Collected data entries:
★ ★ ★
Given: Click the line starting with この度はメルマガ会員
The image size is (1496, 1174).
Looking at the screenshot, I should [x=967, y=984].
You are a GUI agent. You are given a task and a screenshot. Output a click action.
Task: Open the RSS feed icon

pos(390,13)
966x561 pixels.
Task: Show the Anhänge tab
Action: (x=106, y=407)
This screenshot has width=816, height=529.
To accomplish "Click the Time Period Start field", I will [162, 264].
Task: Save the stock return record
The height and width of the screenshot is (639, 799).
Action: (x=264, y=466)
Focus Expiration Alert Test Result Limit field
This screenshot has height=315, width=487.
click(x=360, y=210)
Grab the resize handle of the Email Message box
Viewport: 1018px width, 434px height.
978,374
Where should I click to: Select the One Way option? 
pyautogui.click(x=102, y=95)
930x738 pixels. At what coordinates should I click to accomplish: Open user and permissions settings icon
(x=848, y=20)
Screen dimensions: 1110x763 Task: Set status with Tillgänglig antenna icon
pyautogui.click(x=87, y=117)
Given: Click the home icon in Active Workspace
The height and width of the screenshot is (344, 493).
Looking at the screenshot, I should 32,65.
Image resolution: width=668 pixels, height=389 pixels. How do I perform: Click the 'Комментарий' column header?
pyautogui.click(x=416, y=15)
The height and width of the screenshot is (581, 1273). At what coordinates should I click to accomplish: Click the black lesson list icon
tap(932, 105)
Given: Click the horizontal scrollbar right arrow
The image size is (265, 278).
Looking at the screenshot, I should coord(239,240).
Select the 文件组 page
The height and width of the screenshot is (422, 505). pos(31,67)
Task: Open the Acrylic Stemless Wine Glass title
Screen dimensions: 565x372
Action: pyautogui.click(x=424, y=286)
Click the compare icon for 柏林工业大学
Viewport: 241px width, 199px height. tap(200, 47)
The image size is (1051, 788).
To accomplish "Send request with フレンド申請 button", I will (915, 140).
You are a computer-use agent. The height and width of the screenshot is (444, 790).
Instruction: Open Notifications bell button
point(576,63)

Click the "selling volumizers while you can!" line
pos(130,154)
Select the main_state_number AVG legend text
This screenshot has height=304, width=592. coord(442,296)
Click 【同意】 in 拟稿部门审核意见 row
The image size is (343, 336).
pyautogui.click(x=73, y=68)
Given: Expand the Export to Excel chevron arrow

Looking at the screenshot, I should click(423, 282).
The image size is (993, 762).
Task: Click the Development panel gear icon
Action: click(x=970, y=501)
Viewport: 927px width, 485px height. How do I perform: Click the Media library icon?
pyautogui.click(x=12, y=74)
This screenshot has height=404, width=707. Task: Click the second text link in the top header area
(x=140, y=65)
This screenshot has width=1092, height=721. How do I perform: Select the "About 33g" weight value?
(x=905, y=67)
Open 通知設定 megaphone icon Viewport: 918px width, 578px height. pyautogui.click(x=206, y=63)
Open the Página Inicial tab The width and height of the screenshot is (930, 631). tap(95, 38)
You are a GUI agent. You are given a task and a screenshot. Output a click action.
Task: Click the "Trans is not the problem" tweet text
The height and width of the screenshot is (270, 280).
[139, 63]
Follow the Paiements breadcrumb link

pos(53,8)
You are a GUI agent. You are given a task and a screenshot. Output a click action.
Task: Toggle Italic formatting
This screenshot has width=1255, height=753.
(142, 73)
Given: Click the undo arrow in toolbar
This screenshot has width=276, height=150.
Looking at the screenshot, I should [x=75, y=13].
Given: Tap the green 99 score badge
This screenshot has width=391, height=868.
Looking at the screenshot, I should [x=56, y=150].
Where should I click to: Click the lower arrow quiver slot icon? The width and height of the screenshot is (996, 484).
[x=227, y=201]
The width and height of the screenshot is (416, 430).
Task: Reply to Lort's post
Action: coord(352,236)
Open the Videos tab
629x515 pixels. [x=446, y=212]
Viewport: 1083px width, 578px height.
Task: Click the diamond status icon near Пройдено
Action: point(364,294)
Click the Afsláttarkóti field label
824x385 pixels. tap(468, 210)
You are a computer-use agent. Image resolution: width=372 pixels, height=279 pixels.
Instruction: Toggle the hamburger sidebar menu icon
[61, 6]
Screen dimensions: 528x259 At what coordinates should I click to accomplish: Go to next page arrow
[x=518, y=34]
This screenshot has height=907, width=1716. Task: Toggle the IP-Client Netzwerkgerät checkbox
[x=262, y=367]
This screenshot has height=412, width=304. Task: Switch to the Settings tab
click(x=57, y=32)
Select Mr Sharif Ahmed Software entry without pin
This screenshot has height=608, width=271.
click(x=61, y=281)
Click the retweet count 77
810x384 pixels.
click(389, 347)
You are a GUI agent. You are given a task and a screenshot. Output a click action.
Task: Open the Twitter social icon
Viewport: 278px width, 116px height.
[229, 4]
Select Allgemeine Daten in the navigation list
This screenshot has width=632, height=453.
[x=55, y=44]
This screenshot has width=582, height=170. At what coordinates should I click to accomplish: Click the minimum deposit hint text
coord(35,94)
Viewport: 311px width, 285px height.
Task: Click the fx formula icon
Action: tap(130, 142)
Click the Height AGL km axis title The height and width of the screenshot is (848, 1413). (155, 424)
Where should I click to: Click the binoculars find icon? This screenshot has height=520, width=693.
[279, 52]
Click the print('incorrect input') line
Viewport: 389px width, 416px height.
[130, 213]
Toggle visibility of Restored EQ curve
★ ★ ★
With the line containing "Viewport: 278px width, 116px height." as the first and the final line of the entries above as the last, write out that span exactly and nothing more.

Viewport: 278px width, 116px height.
[229, 4]
Select Allgemeine Daten in the navigation list
This screenshot has width=632, height=453.
[x=55, y=44]
This screenshot has width=582, height=170. At what coordinates should I click to accomplish: Click the minimum deposit hint text
coord(35,94)
Viewport: 311px width, 285px height.
Task: Click the fx formula icon
Action: tap(130, 142)
Click the Height AGL km axis title The height and width of the screenshot is (848, 1413). (155, 424)
Where should I click to: Click the binoculars find icon? This screenshot has height=520, width=693.
[279, 52]
Click the print('incorrect input') line
Viewport: 389px width, 416px height.
[130, 213]
Toggle visibility of Restored EQ curve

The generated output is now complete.